Impractical Applications (City Gods and Flavors of Insanity)

It’s easy to play insanity according to a pattern, doing the same thing every time, but as far as I’m concerned, ease is the only advantage. People—or other entities—are individuals; they’re not all going to break the same way. Besides, a little variety is fun.

I’ve had opportunity to do this even when circumstances would make one think otherwise. If you’ve got five different entities who all broke under the same or at least similar causes, three of whom were nearly interchangeable to begin with, would you expect them to break along the same cleavage fractures? Perhaps… but in my case, it wouldn’t have been near as fun.

In the case of my game, these five entities are city gods. In all five cases, insanity was both justifiable and expected; all of them had suffered severe damage, depopulation and combinations of the above to their domains (and for an added bonus, four of the five had cities that had been left completely intact but for the death of all within them, and three came from the same city). It wasn’t that that made the difference.

I chose my delusions carefully. One was pretty easy; his city was actually doing decently well aside from a rather large and inconveniently placed spot of chaos, so he was more on the extreme edge of eccentric, very light on both axes of insanity.
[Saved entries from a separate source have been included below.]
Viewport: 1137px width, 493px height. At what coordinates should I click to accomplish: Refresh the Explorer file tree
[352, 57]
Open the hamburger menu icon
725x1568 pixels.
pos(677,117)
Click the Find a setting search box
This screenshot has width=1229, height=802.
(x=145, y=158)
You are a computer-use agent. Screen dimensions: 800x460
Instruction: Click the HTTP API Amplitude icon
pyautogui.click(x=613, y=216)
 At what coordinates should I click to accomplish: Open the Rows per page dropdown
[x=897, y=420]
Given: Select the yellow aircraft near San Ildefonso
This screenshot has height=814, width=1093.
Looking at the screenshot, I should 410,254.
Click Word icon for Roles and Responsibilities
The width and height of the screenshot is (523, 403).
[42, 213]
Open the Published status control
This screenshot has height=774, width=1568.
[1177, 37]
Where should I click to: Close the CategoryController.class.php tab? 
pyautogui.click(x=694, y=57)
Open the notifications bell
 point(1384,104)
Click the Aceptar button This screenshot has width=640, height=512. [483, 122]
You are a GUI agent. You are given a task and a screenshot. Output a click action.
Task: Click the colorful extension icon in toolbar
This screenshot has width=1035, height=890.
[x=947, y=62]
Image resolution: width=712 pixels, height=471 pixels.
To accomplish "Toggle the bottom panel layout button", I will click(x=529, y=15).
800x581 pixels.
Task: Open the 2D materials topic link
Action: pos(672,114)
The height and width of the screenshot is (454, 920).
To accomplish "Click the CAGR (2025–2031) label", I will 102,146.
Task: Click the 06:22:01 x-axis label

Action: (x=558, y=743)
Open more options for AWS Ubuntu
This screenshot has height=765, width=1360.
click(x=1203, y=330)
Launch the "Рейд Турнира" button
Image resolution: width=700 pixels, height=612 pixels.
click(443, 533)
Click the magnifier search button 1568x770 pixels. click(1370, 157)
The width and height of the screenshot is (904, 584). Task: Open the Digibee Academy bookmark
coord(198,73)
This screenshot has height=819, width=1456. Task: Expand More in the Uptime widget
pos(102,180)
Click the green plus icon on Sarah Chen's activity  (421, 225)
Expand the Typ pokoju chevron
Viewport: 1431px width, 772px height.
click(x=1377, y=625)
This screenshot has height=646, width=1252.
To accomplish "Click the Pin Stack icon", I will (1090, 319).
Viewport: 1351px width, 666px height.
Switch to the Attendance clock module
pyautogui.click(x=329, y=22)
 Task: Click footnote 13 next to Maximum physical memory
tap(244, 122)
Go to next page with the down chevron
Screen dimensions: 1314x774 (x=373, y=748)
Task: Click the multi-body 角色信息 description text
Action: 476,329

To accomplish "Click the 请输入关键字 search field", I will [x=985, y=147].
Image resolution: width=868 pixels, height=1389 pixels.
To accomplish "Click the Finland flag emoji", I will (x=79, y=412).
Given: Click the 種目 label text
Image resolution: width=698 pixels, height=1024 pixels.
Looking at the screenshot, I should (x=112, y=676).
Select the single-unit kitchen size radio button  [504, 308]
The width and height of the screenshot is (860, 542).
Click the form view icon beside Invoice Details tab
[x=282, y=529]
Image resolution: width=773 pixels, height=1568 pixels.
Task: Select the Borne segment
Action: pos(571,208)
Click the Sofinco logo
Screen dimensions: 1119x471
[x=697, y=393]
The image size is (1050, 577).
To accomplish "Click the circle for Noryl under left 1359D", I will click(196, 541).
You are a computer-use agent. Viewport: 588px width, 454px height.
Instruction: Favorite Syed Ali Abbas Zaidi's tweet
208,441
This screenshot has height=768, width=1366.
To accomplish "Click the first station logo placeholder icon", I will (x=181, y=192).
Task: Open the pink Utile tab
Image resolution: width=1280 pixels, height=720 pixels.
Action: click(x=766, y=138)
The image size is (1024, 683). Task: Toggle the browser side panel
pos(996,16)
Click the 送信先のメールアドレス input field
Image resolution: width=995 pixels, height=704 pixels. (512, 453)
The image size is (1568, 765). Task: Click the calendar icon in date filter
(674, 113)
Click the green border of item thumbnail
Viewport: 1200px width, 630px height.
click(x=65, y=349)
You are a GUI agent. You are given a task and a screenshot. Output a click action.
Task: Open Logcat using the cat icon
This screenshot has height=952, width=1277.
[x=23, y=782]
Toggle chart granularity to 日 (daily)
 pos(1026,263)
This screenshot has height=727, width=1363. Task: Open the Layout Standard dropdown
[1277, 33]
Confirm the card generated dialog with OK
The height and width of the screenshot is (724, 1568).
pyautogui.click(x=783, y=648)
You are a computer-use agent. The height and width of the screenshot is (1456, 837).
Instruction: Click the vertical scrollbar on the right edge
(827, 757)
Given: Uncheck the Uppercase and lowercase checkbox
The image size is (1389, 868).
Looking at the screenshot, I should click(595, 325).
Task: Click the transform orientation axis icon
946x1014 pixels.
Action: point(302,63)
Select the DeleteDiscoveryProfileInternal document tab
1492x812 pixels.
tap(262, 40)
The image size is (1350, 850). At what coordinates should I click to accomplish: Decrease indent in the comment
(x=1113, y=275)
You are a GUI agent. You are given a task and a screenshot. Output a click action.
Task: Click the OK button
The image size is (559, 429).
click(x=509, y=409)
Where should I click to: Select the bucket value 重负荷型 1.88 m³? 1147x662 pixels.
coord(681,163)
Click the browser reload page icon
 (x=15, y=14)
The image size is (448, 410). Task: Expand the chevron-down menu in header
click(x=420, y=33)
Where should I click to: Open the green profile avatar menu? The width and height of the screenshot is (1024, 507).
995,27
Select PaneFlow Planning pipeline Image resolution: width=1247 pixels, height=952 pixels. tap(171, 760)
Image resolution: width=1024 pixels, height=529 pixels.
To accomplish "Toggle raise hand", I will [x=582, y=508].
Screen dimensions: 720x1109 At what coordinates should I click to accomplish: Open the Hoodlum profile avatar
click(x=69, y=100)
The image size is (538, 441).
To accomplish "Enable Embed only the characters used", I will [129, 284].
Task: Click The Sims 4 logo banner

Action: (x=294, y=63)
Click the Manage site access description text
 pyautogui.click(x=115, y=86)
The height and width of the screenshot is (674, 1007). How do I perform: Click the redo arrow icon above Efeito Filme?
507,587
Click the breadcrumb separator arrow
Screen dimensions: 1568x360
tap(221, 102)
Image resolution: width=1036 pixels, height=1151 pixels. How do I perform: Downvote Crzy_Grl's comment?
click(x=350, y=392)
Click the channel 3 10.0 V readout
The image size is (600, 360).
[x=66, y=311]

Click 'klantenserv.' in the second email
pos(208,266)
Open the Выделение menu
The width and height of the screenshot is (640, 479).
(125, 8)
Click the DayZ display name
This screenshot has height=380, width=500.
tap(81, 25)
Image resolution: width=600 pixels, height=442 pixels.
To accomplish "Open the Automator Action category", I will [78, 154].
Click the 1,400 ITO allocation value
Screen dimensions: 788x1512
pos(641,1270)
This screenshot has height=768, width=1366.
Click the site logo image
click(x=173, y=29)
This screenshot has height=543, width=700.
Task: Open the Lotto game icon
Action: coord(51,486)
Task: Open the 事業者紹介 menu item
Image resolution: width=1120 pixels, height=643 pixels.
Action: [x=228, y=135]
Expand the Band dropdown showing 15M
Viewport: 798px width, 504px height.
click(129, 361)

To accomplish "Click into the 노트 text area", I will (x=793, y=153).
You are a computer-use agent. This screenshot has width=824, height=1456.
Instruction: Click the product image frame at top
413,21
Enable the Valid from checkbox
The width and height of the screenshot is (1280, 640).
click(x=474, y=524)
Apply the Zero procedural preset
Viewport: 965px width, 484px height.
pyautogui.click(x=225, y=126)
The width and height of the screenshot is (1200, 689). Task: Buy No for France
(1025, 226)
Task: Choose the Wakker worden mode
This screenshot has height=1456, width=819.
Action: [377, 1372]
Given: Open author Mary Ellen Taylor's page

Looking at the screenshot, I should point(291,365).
He was lucid, and understood quite well what was going on; he just had a somewhat odd way of saying it. (One of his first lines involved about five minutes of affirmatives in various forms in various languages, followed by “That means yes,” and a later bit involved warning the group about someone who happened also be him being a little… odd, completely with a blink-and-you’ll-miss-it Hamlet allusion.)

Three of them all came from the same city, and their damage was fresh in mind; I wrote about it about two years ago, as part of my spate of articles on gods and religions. They were canonical, and pretty much interchangeable, but for their overall attitudes; one disdained help, one searched for it, and one couldn’t choose. In fact, I got my inspiration from ideas for two of the possible effects: the one who had disdained help ceasing to believe in gods altogether, as if there had been gods they would have done something, and the one who couldn’t decide repressing everything in an effect that may or may not have been tied to the music box he was carrying. The third, actually the first one the group met, was the one who had sought help before—having been wronged so greatly by what she had hoped would save her city, she wouldn’t trust anyone. At all.

Then there was Yarike, actually the only noncanon of the lot. Her city had spent a long time under a rather nasty panic aura, side effects of which had killed all the residents but left the many automatons just fine, but when the group met her, it had just been diminished to a tolerable level, though not entirely removed. Since gods tended to reflect their domains, I saw her as having been somewhat fragmented, into personalities representative of before the aura, during the aura, and right then and there. The group, fortunately, was talking to right then and there, who was mildly twitchy and used very formal, emotionless diction, but then they asked her a difficult question, and she responded with the divine equivalent of a loading screen. But they asked too many questions, and got to see her other two facets: the one from before, who managed informal decently well…. and the one from during, who was one giant bundle of unadulterated panic. (For ease of recognizing who was who, all three were color-coded, though I might have slipped a bit during one of her episodes.)

And though the group hasn’t met her yet, I recently found a sixth….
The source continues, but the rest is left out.